In 2006, when a beaver set up a base in Scoy Pond, East Hampton, and raised the pond’s water level 2 to 3 feet, several hundred mature trees around the pond’s flooded banks were killed. I had hoped that might attract a great blue heronry, but that never transpired, and winter remains the season when great blue herons are most numerous here.

While I was focused on the ground, counting otter scat piles, one of the group was looking up at the sky and spotted a raven flying overhead. As if on cue, to confirm its identity to the group, it gave us its loud, classic, deep “Croak!”

Sunday’s workshop was a different location (Long Pond Greenbelt), different crowd and different weather. We headed out into the field with a warm, steady rain and gusty wind. Not a good day for basking snakes, but, with two professional herpetologists in the group — Sarah Bailey, who works at the South Fork Natural History Museum, and Alex Novarro from The Nature Conservancy — there was mention of it being a good day for box turtles to be moving around.

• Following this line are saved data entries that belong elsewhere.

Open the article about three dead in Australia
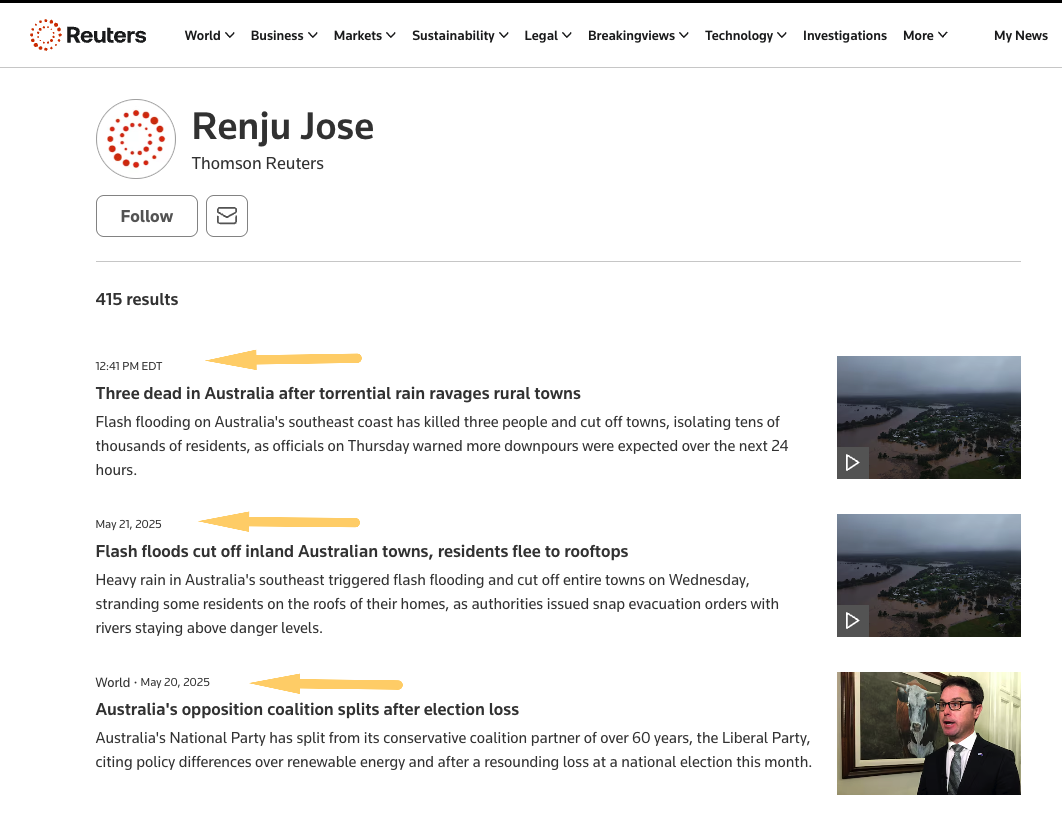click(338, 393)
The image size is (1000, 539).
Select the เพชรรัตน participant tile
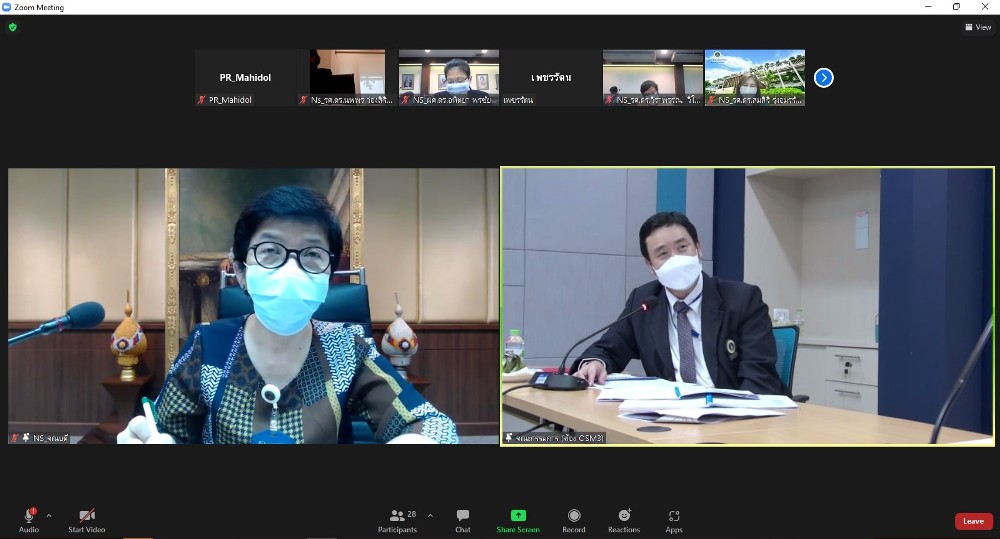pyautogui.click(x=550, y=77)
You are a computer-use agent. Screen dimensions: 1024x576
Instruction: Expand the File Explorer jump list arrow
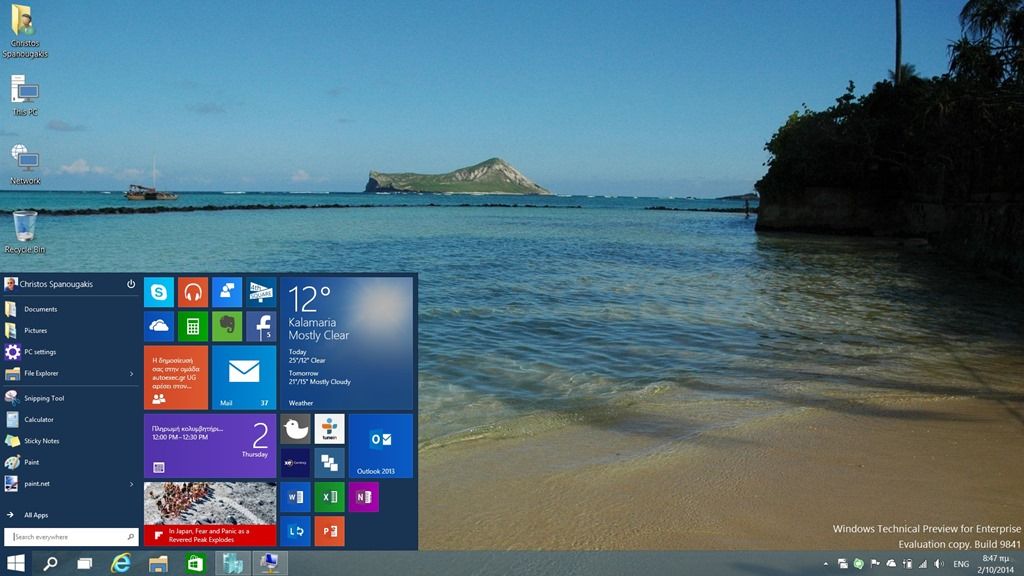click(132, 374)
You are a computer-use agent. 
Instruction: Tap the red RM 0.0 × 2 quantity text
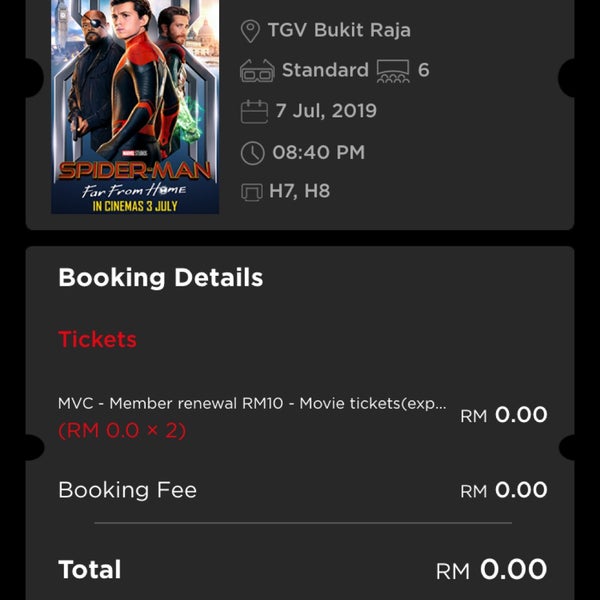[x=122, y=430]
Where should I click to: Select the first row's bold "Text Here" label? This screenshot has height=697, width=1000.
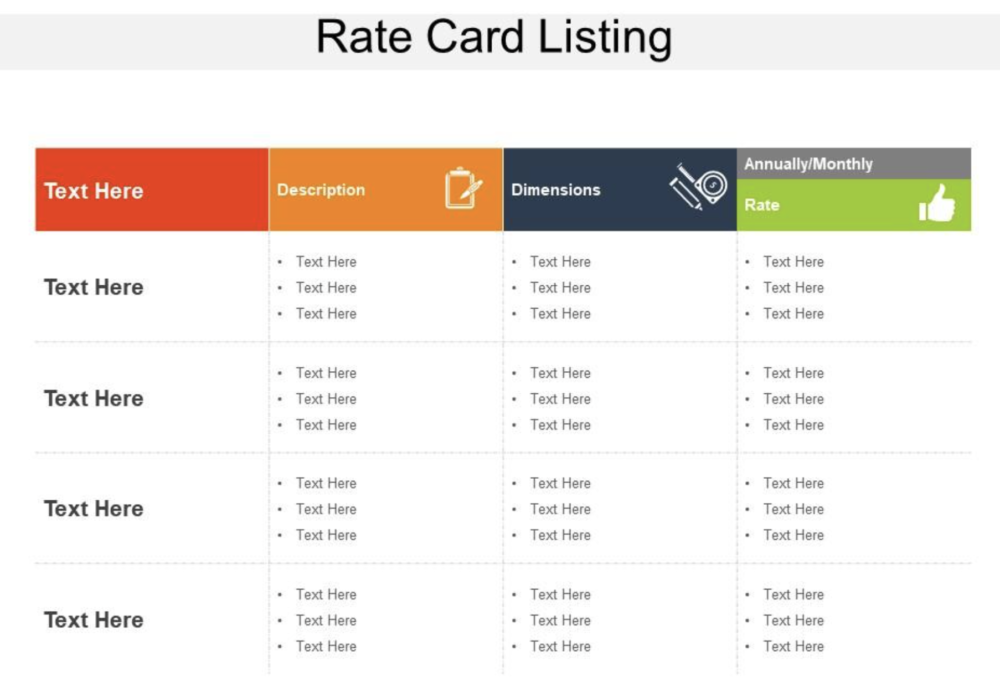pos(94,288)
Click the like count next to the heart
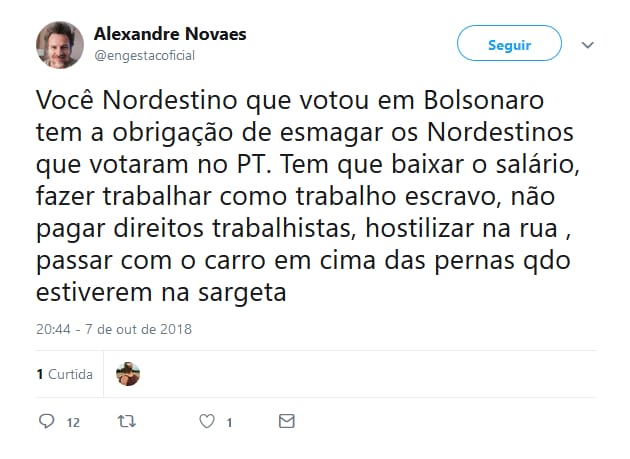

We did not encounter any reptiles, but both pointed out many spring peepers moving on top of the wet leaves on the forest floor, and managed to catch two of them for a close look. Many people have heard the piercing “peep” call of the appropriately named spring peeper, but few ever see this highly vocal yet reclusive harbinger of spring. It was interesting to see Sarah and Alex in action, and their trained “search image” for these tiny, well-camouflaged, very-easy-to-overlook amphibians at work.

Among their adaptations is an ability to change the color of their skin to match their surroundings. The two peepers in hand were quite different-looking at a glance, one being a light tan and the other a dark, almost black, brownish color. This reflected the variations in the color of the leaves on the forest floor.

In addition to its small size and trademark call, the distinguishing feature of the spring peeper is the X, or cross-like, marking on its back, which is the root of the latter part of its scientific name, “crucifer,” although this key feature can be quite distorted and even lacking in some individuals.

The lack of any significant webbing between the toes of its rear feet, and the presence of rounded disks at the tips of all its toes, are features found among the arboreal treefrogs. The toe disks secrete a sticky mucous that enables these frogs to climb quite well, even smooth, vertical panes of glass!

Although the peeper is still in the treefrog family (hylidae), I recently learned that taxonomists moved this species from the genus hyla (true treefrogs) to pseudacris (chorus frogs). This was done because of the very small size of the peeper’s toe disks.

Although an excellent climber, the peeper is rarely found more than 3 feet off the ground and spends most of its time in the forest leaf litter. There, it feeds on a wide variety of insects and other invertebrates, and its diet includes a large number of spiders.